Allendorf/Hardtberg

Hydranten für Löschwasser müssen freigehalten werden

- Frankenau-Allendorf (apa). Wenn es bei den aktuellen Temperaturen zu Einsätzen kommt, erschweren die Minusgrade die Arbeit der Feuerwehren – und zwar erheblich.
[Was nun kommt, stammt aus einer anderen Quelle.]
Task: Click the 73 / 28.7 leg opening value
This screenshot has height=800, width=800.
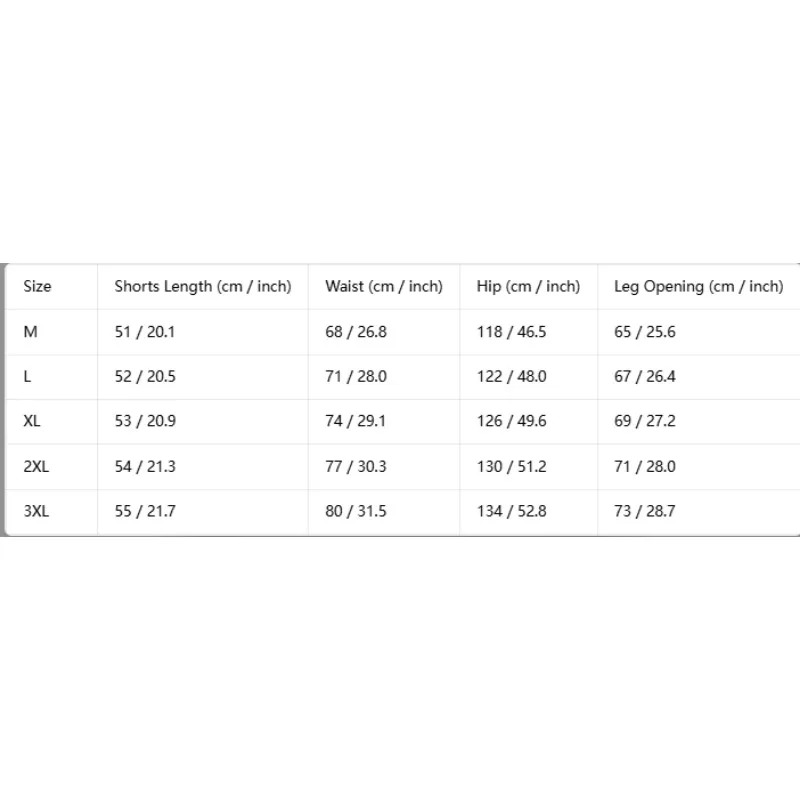Action: [x=645, y=511]
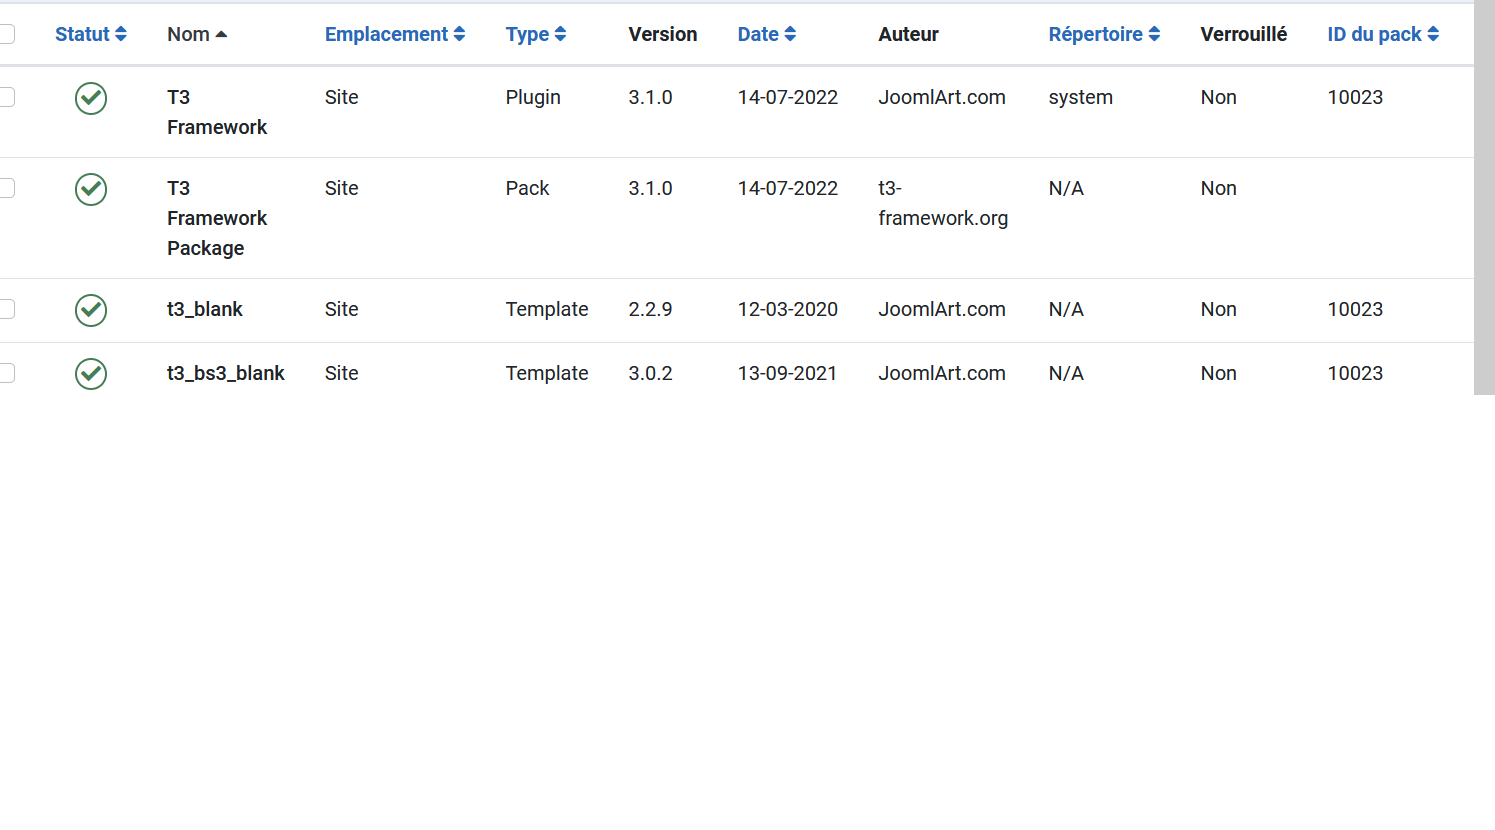Tick the checkbox for t3_bs3_blank row
This screenshot has width=1495, height=830.
click(6, 373)
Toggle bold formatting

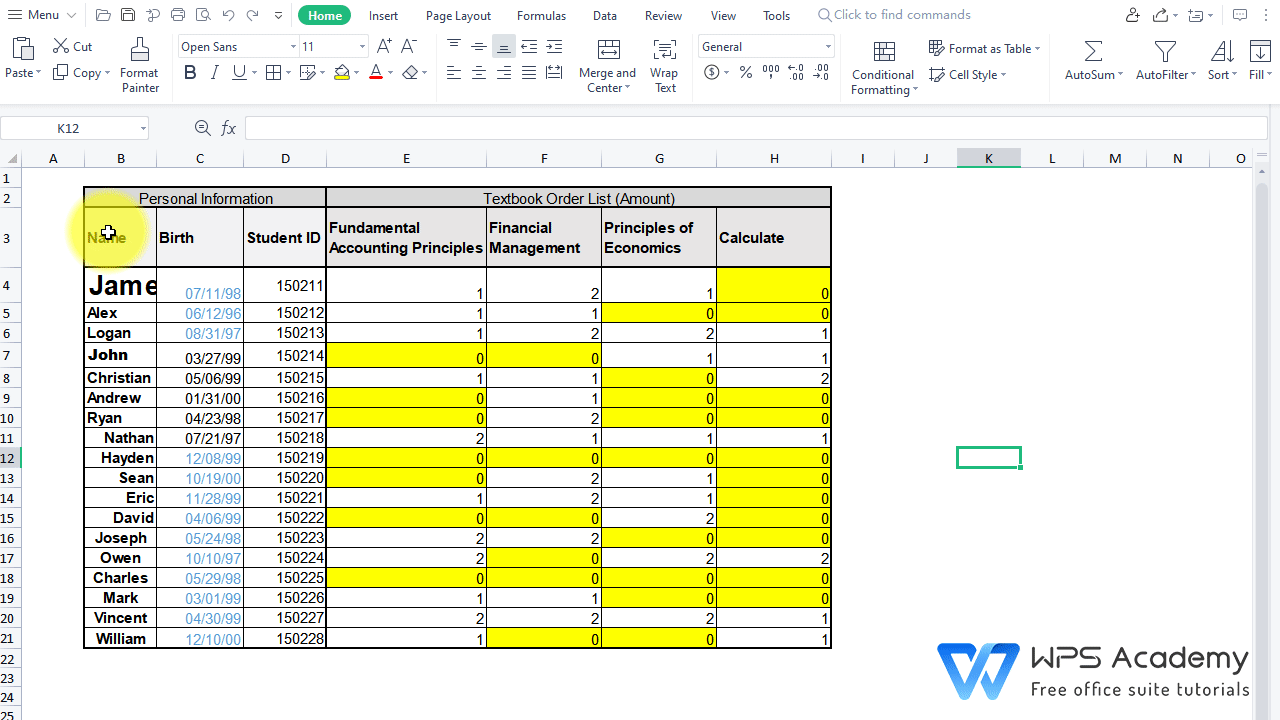[x=190, y=72]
Glatte Straßen verzögern die Ankunft am Einsatzort. Die meisten Fahrzeuge der heimischen Feuerwehren, vor allem im Upland, sind bereits mit Schneeketten ausgerüstet und sofort einsatzbereit. Doch auch am Einsatzort führt das Wetter zu Problemen: Durch die Außentemperatur und den permanent gefrorenen Boden wird aus abfließendem Löschwasser schnell eine große Eisfläche. Damit die Feuerwehren ihre Arbeit machen können, sind auch alle Hausbesitzer gefordert: Sie müssen darauf achten, dass Hydranten im Asphalt beim Schneeräumen nicht zugeschoben werden. Die ovalen Deckel, die sich stets nahe der rot umrandeten Zeichen an Hauswänden oder Mauern befinden, sollten immer frei zugänglich bleiben. „Damit wird unsere Arbeit im Einsatzfall enorm erleichtert“, erläutert Mario Seitz, Wehrführer der Feuerwehr im Frankenauer Stadtteil Allendorf.Wertvolle Minuten können verloren gehen, wenn die Kameraden Hydranten erst von Eis befreien müssen, um an Löschwasser zu gelangen. Dabei sind sie derzeit die einzige Löschwasserquelle, die schnell zugänglich ist: Zahlreiche Bäche führen derzeit kaum Wasser oder sind – ebenso wie Teiche – zugefroren.